§ Work to complete
Your answer is a copy of every line in the records where "panel" appears.

--- Data to examine ---

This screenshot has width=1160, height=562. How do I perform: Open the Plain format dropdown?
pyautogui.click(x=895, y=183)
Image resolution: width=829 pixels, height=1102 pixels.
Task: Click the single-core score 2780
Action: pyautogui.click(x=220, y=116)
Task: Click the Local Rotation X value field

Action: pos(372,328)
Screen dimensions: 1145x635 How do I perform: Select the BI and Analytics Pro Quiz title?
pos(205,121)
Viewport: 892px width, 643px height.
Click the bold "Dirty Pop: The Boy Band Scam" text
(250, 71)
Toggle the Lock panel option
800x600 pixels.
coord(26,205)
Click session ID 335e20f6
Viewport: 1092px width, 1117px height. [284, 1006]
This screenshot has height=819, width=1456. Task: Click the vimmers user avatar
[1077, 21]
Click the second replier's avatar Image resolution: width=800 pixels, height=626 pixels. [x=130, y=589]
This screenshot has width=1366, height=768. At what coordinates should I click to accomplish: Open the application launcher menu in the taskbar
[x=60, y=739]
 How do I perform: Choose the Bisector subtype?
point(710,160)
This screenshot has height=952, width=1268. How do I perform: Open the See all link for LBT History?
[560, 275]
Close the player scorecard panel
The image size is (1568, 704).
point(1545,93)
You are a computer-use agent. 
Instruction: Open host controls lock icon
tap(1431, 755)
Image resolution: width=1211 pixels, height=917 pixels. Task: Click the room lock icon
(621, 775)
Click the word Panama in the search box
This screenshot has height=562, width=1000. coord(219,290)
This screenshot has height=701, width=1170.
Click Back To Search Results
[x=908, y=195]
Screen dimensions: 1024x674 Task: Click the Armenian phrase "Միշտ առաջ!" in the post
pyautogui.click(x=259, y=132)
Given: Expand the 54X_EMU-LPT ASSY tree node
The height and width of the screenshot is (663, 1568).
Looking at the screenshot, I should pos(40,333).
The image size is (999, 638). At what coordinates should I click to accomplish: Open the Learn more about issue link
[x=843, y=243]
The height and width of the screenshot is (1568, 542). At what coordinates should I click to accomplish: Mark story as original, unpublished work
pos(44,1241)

---

§ Exercise solution
Toggle the Lock panel option
Close the player scorecard panel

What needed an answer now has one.